One of the top things consumers consider when shopping for a new or used vehicle is safety. Safety features and regulations have changed significantly over the years and continue to do so with each new model year. And while you’d think that more safety features and higher technology surrounding them would be an obvious improvement, many people think that cars from “back in the day” were safer and more reliable than vehicles today. So what’s the truth?
What’s required to be included in new cars?
The National Highway Traffic Safety Administration (NHTSA) will be celebrating its 50th year in government service this year. Over the years, the NHTSA has been instrumental in creating the standard safety features required in every new vehicle today and those features have been proven to save lives. Along with their New Car Assessment Program, the NHTSA’s website is a great resource for any consumers looking for a new vehicle, as they post their reviews and results for everyone to access.
The list of standard safety features that are required by law to be in new vehicles is surprisingly short.
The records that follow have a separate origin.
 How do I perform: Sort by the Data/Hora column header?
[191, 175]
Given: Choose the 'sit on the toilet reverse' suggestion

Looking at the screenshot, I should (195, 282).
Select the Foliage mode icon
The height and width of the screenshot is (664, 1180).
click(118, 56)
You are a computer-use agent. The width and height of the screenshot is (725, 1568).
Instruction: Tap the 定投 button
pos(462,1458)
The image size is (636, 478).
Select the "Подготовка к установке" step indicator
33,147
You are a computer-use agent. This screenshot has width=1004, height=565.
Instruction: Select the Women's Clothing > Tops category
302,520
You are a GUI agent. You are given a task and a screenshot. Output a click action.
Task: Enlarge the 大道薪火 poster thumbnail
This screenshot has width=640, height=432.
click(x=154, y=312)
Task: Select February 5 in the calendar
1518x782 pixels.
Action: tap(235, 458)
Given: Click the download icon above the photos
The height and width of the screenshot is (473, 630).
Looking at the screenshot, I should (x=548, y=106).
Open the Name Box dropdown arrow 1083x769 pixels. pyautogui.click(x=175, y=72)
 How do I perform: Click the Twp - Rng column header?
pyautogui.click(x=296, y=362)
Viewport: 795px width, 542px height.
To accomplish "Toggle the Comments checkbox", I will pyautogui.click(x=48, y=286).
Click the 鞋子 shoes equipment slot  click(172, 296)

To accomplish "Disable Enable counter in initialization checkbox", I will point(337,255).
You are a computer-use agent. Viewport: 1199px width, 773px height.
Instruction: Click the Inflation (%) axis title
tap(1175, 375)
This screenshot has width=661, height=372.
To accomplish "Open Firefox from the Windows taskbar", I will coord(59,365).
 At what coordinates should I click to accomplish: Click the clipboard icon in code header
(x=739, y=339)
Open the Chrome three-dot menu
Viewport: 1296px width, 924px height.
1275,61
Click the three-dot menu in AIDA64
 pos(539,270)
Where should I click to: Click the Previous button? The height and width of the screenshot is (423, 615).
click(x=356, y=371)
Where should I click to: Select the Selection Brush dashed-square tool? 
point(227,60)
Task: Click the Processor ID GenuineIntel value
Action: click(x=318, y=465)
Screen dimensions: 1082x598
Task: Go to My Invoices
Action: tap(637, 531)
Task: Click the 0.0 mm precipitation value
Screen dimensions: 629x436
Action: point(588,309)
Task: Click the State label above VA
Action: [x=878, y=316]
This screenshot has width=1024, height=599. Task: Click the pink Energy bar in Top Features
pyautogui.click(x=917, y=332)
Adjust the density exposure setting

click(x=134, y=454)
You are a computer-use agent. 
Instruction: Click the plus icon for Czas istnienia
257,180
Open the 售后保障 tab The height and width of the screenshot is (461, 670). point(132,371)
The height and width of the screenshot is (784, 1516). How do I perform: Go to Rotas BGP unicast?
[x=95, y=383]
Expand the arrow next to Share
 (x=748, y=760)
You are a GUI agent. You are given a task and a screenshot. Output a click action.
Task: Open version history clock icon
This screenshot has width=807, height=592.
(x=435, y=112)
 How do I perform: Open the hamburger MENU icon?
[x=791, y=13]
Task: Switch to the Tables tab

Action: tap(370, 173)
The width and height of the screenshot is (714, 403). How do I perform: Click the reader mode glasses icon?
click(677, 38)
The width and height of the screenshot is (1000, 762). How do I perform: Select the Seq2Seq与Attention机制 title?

The only things that are mandatory are seat belts, airbags, electronic stability control, a LATCH child safety seat system, and a backup camera, which was the most recently added in 2018. But that’s expected to change soon to include a longer list of the features that are regularly being added to new vehicles each year.
Modern safety features are proven to improve passenger safety
According to the NHTSA, the average vehicle in 2012 would have a 56% less chance of fatality in a crash than the average vehicle in the 1950s. This is all due to the number of safety features that have been added to vehicles since then; the numbers truly speak for themselves.
In 1960, the number of lives saved annually due to vehicle safety developments was 115. In 2012, it was up to 27,621 lives saved. And that number is only going up as time goes on.
New cars are safer cars
Thanks to innovations in safety technology over the years, cars are safer than ever before, despite many people thinking that their “old reliables” are still more durable. Crash tests have gotten much more detailed and accurate in predicting exactly how a person might become injured during a crash in a certain vehicle and, in turn, showing how manufacturers can improve those outcomes. Even the advent of airbags and other innovations they’ve gone through over the years has made vehicles significantly safer.
Today, many cars come with a number of new safety features that may one day become standard and required in all new vehicles. Blind spot detection alerts the driver when a vehicle is in their blind spot, lessening the chance that you’ll merge into another car accidentally. Adaptive cruise control allows the driver to select a speed at which they would like their cruise control set to and then the system decreases your speed automatically if it senses a vehicle in front of you traveling at a slower speed, decreasing your chance of a front-end collision.
New cars are even safer for pedestrians, as well. Automatic emergency braking senses a potential collision and applies the brakes automatically, giving the driver an extra second or two to respond. This feature applies when the vehicle in front of you stops suddenly, or if a child unexpectedly runs out into the roadway in front of your vehicle.
While it can be easy to think that older cars were made with more care than cars today, that’s not the case when it comes to safety. New cars are significantly safer than older cars, and they’re getting more and more safe every year.